Another computational bottleneck entails an operation called bootstrapping, which is needed to periodically remove noise from ciphertexts, Agrawal says. "This particular operation is really expensive, and that is why FHE has been slow so far."
To overcome these challenges, the team at Duality is making algorithmic improvements to an FHE scheme known as CKKS (Cheon-Kim-Kim-Song) that's well-suited for machine learning applications. "This scheme can work with large vectors of real numbers, and it achieves very high throughput," says Polyakov. Part of those improvements involves integrating a recent advancement dubbed functional bootstrapping. "That allows us to do a very efficient homomorphic comparison operation of large vectors," Polyakov adds.
All of these implementations are available on OpenFHE, an open-source library that Duality contributes to and helps maintain. "This is a complicated and sophisticated problem that requires community effort. We're making those tools available so that, together with the community, we can push the state of the art and enable inference for large language models," says Polyakov.
Hardware acceleration also plays a part in speeding up FHE for LLM inference, especially for bigger AI models. "They can be accelerated by two to three orders of magnitude using specialized hardware acceleration devices," Polyakov says. Duality is building with this in mind and has added a hardware abstraction layer to OpenFHE for switching from a default CPU backend to swifter ones such as GPUs and application-specific integrated circuits (ASICs).
Agrawal agrees that GPUs, as well as field-programmable gate arrays (FPGAs), are a good fit for FHE-protected LLM inference because they're fast and connect to high-bandwidth memory. She adds that FPGAs in particular can be tailored for fully homomorphic encryption workloads.
For Duality's next steps, the team is progressing their private LLM inference framework from prototype to production. The company is also working on safeguarding other AI operations, including fine-tuning pretrained models on specialized data for specific tasks, as well as semantic search to uncover the context and meaning behind a search query rather than just using keywords.
FHE forms part of a broader privacy-preserving toolbox for LLMs, alongside techniques such as differential privacy and confidential computing. Differential privacy introduces controlled noise or randomness to datasets, obscuring individual details while maintaining collective patterns. Meanwhile, confidential computing employs a trusted execution environment -- a secure, isolated area within a CPU for processing sensitive data.

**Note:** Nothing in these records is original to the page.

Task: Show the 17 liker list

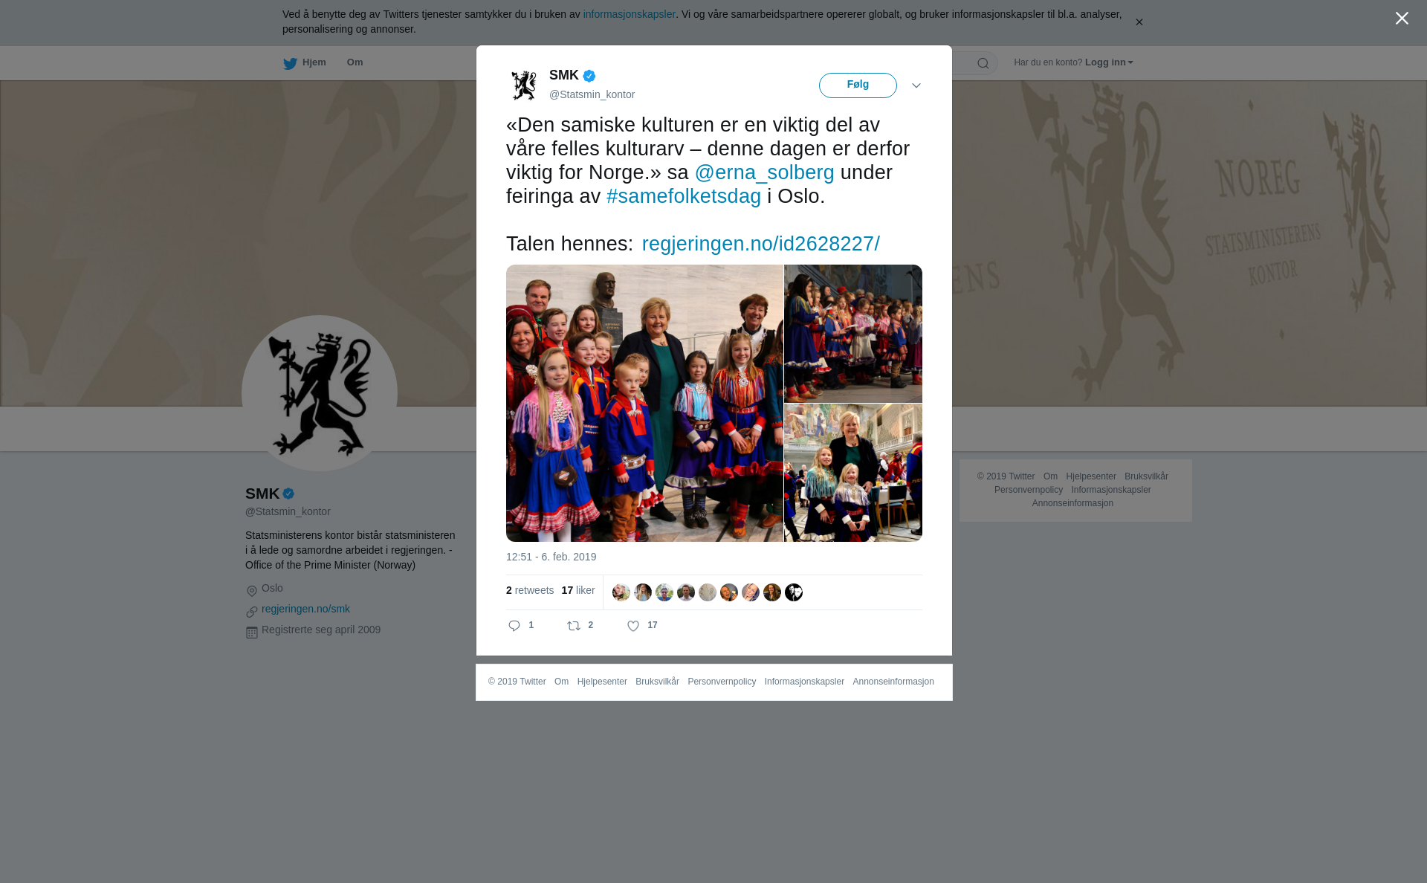Action: point(578,590)
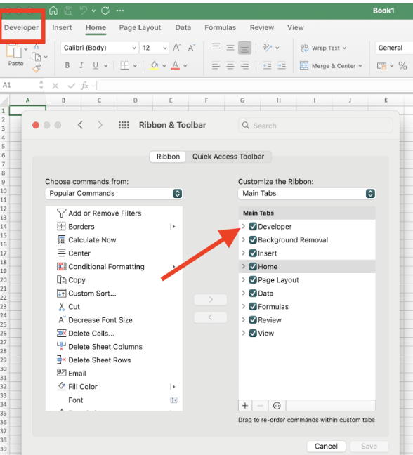
Task: Open the fill color bucket swatch
Action: click(x=155, y=65)
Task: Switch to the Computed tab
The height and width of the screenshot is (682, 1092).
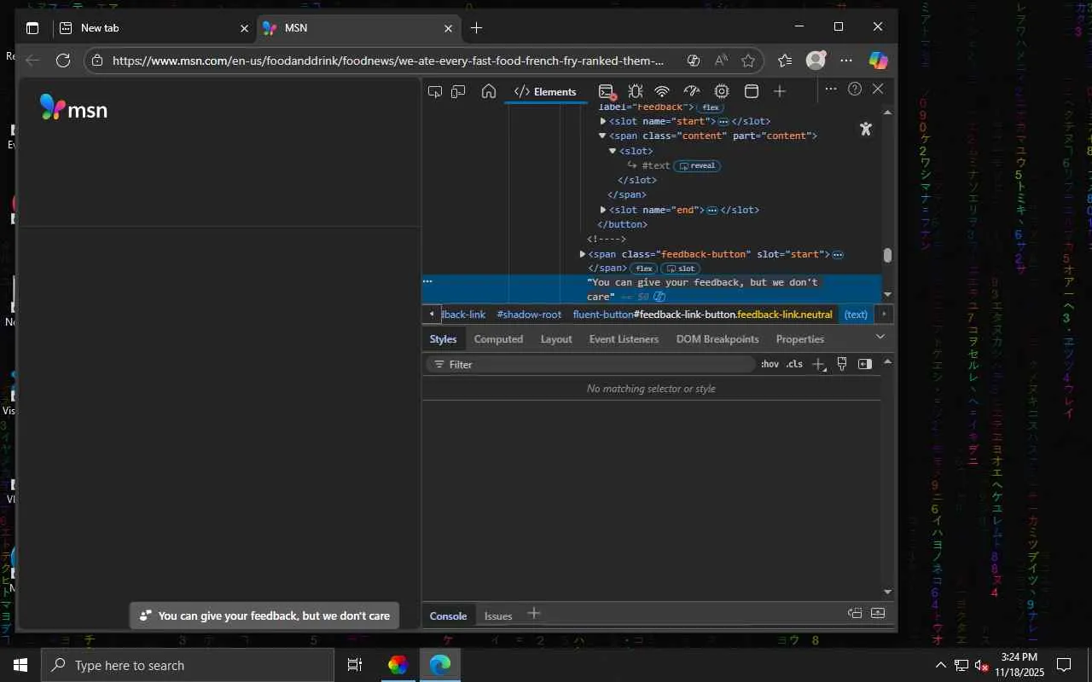Action: click(498, 339)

Confidential computing has been around longer than the newer FHE technology, and Agrawal considers it as FHE's "head-to-head competition." However, she notes that confidential computing can't support GPUs, making them an ill match for LLMs.
"FHE is strongest when you need noninteractive end-to-end confidentiality because nobody is able to see your data anywhere in the whole process of computing," Agrawal says.

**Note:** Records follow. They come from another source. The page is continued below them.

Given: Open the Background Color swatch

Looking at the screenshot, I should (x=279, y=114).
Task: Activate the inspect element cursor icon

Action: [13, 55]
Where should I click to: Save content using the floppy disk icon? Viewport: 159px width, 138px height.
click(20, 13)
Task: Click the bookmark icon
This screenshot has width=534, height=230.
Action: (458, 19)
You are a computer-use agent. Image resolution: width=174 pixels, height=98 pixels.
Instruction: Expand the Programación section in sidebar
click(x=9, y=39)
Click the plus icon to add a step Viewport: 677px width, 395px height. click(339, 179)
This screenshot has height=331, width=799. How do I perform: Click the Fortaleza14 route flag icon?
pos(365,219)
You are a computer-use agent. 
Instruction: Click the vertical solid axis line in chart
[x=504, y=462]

A fully encrypted LLM using FHE opens up a realm of possibilities. In health care, for instance, clinical results can be analyzed without revealing sensitive patient records. Financial institutions can check for fraud without disclosing bank account information. Enterprises can outsource computing to cloud environments without unveiling proprietary data. User conversations with AI assistants can be protected, too.
"We're entering into a renaissance of the applicability and usability of privacy technologies to enable secure data collaboration," says Rohloff. "We all have data. We don't necessarily have to choose between exposing our sensitive data and getting the best insights possible from that data."